— Самая тяжелая работа, — сказал Петрович, — это бревна продольно пилить. На доски… — Сказал и более чем обычно, побагровел от натуги. Что-то булькало, хрипело у него в груди. — Я — до армии — семь лет пилил. Сначала три года снизу гирей болтался. Потом уже наверху…
— Да-а, ребята, — сказал Петя по ходу собственных мыслей, — до сорока лет все клетки в человеческом организме заменяются, поял. А после сорока — уже все, не заменяются. Каждый остается при своих… Я, помню, танцевать любил, а теперь не то. Мы в прошлом году с Мишкой, с другом, пошли на танцы. Ну, можно найти, с кем. Находятся. Танцуешь, но нет уже такого чувства. Не то. Я говорю Мишке, пошли отсюда. Ну, он, правда, уже пристроился, с толстыми ляжками одна там была. А я вижу, что нет, не то. Так все я могу танцевать, современные — эти, конечно, нет, а так могу, поял. Бывало, танцуешь, сам себя чувствуешь нормально, как летишь все равно… А тут не то.
— Чем бы дитя ни тешилось, — сказал старик с усами — «Усы». (Его имени я не знаю, он ни разу его не назвал, не опустился до равенства, панибратства.

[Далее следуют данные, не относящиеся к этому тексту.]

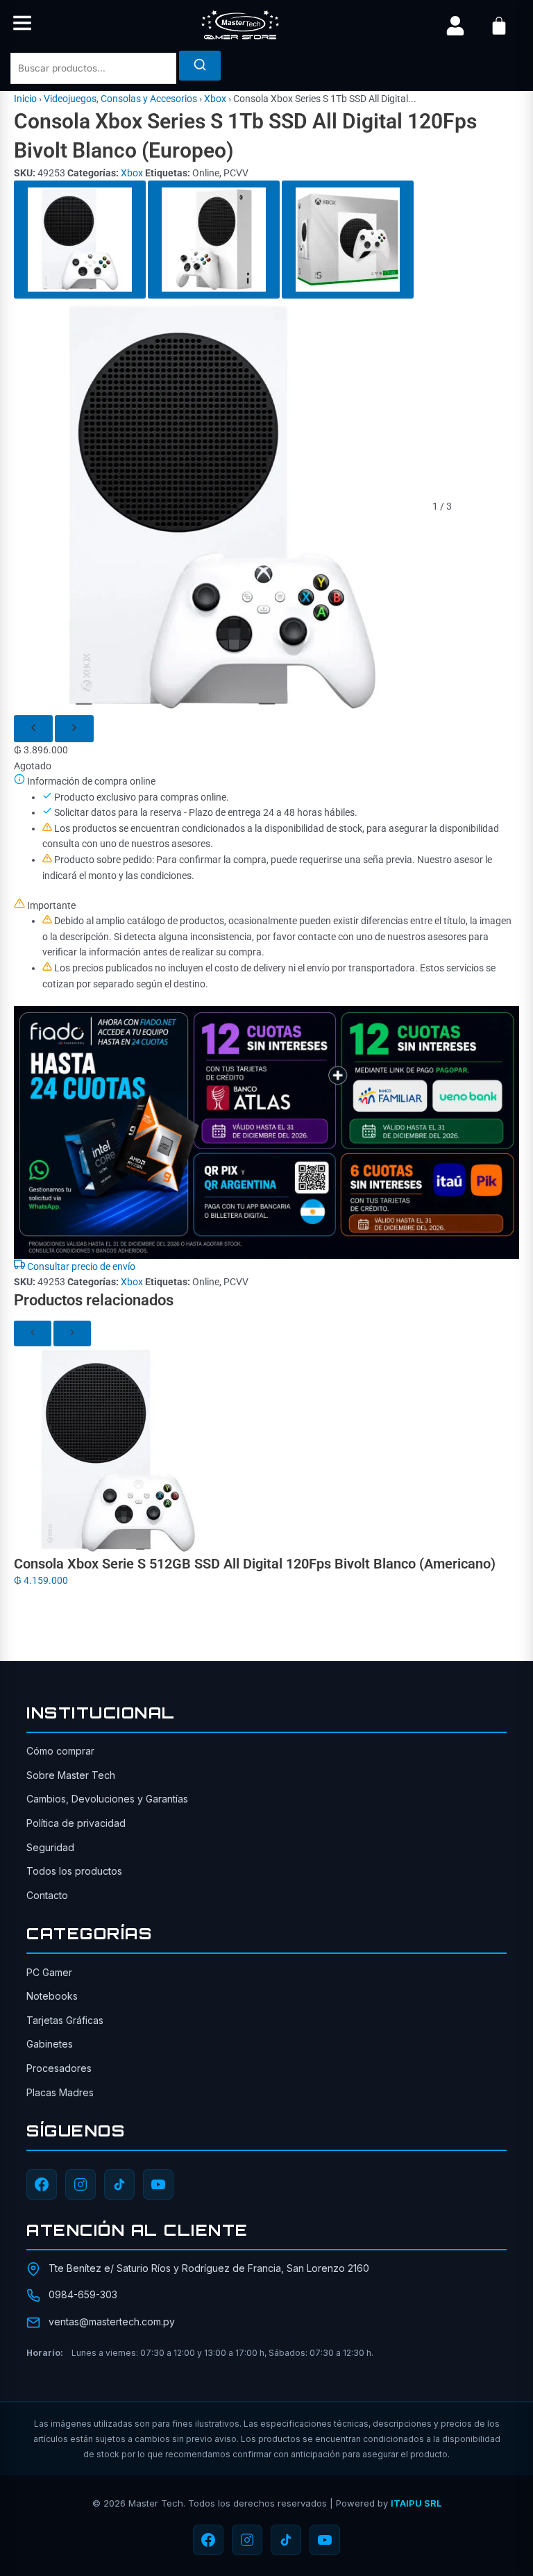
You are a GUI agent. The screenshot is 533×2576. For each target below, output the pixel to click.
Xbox (215, 98)
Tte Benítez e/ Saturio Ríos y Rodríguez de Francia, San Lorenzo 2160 (209, 2268)
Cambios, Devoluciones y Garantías (107, 1799)
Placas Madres (60, 2092)
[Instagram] (80, 2184)
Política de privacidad (76, 1823)
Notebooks (52, 1996)
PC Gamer (49, 1972)
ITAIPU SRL (416, 2503)
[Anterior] (33, 728)
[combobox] (93, 68)
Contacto (47, 1895)
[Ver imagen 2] (214, 240)
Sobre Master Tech (70, 1775)
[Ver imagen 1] (80, 240)
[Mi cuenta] (455, 25)
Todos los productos (74, 1871)
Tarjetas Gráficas (64, 2020)
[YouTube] (158, 2184)
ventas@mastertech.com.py (112, 2321)
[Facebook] (41, 2184)
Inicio (25, 98)
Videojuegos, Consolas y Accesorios (120, 98)
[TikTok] (119, 2184)
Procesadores (59, 2068)
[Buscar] (200, 66)
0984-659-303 (83, 2294)
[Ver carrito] (499, 25)
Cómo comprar (60, 1751)
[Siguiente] (74, 728)
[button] (22, 25)
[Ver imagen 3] (348, 240)
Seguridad (50, 1847)
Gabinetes (49, 2044)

Он всю жизнь ремонтировал самолеты — технарь. Теперь, конечно, на пенсии. На заслуженном отдыхе.)
Петя не поддается на реплику, он как будто исполнен сознания собственной правоты, праведно прожитой жизни. А может быть, он защищает, прячет в себе сокровенного человека.
— Я на студии телевидения работал. Ну, там, декорации надо было поставить, по столярному делу… Эдиту Пьеху там записывали, я вот так вот, как до тебя, Усы, стоял — отлично, просто красота!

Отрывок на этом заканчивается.